Template:BioE140LSpr09-Autoaggregation
Contents
Autoaggregation: Cell-Cell Adhesion Assay
The purpose of this assay was to determine the ability of recombinant E.coli to aggregate when expressing IILK (leucine zipper) peptides on their outer membranes. The IILK peptide was displayed on the outer membrane via fusion to different displayer peptides. This assay tested the efficacy of the carrier proteins as fusions to functional IILK leucine zippers.
The following composite parts were tested during this assay:
M10218 {Pbad.rbs.prepro.StrepTag}{<GS5-IILK>}{<CPG_L6!}{dblTerm}
M10219 {Pbad.rbs.prepro.StrepTag}{<GS5-IILK>}{<eCPX!}{dblTerm}
M10220 {Pbad.rbs.prepro.StrepTag}{<GS5-IILK>}{<upaG_short!}{dblTerm}
M10221 {Pbad.rbs.prepro.StrepTag}{<GS5-IILK>}{<Ag43_short!}{dblTerm}
M10222 {Pbad.rbs.prepro.StrepTag}{<GS5-IILK>}{<espP(beta)!}{dblTerm}
M10223 {Pbad.rbs.prepro.StrepTag}{<GS5-IILK>}{<ehaB!]{dblTerm}
M10224 {Pbad.rbs.prepro.StrepTag}{<GS5-IILK>}{<CPompX!}{dblTerm}
M10225 {Pbad.rbs.prepro.StrepTag}{<GS5-IILK>}{<TshA!}{dblTerm}
Procedure
1. Transform DH10B cells with the following plasmids:
-- 1. the IILK test plasmids: pBca9495CA-(M10218-M10225)

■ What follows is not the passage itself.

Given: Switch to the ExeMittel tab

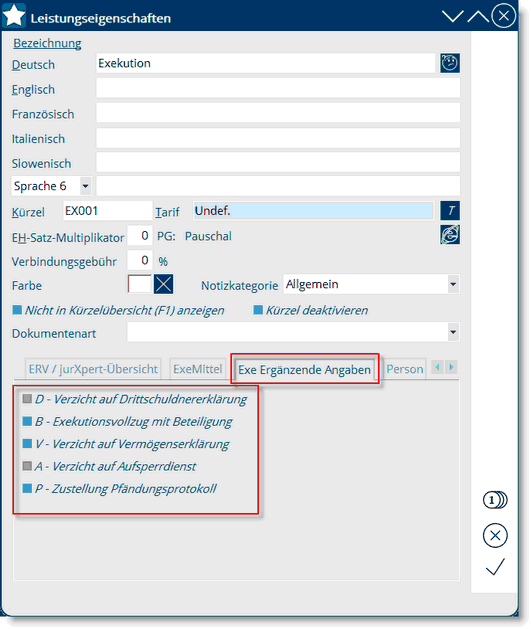Looking at the screenshot, I should pos(198,369).
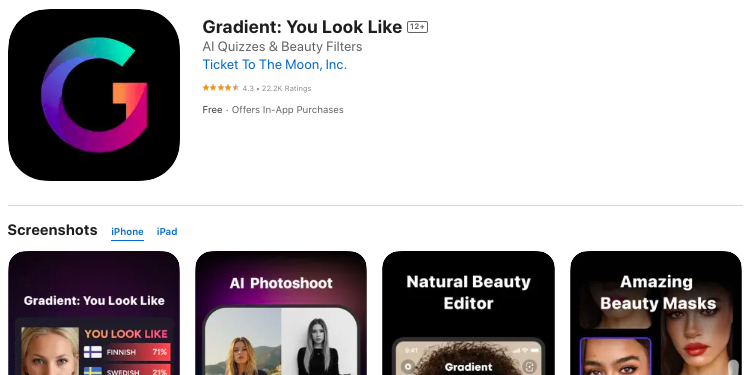Click the 12+ age rating badge
The image size is (754, 375).
tap(417, 27)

-- 2. the AG4 negative controls: pBca9495CA-(M10210-M10217)
-- 3. the Pbad negative control: pBca9495CA-Bca1363
2. Pick 2 colonies/plasmid and grow to saturation in 3mL LB in shaker at 37°C (12 hours)
-- use 24 well block
3a. Dilute the saturated culture 10-fold (100uL saturated cell culture into 1mL LB)
-- Do two replicates of each clone into a 96-well block that will go into the shaker at 37°C
-- Add Arabinose (100ug/mL) to one replicate/clone
3b. Seed 2 replicates of each clone (10uL saturated cell culture into 100uL LB) into a V-bottom plate
-- Put plate in incubator at 37°C
6. Grow everything to saturation (12 hours)
7. Look for floculation in the V-bottom plate
7. Take OD measurements (600nm and 660nm) of cells grown in 96-well block
-- Blank the spectrophotometer with LB (or LB with arabinose)
-- Measure OD600 and 660 of shaken cells
-- Cell cultures with more autoaggregation will have less turbidity (lower OD measurements)
8. Flocculating activity = (1− A/B) × 100 (%)
-- where A is the turbidity measured at 660 nm of a sample and B is that of a control.
Results
V-bottom plates
Saw no clear evidence of flocculation in the V-bottom plates. We expected E.coli to remain suspended in the LB unless they autoaggregated, in which case they would clump at the bottom of the V-bottom plates because clumps of cells are heavier than individual cells. However, all of the E.coli settled at the bottom of the V-bottom plates (even the controls) making it impossible to distinguish a flocculating phenotype.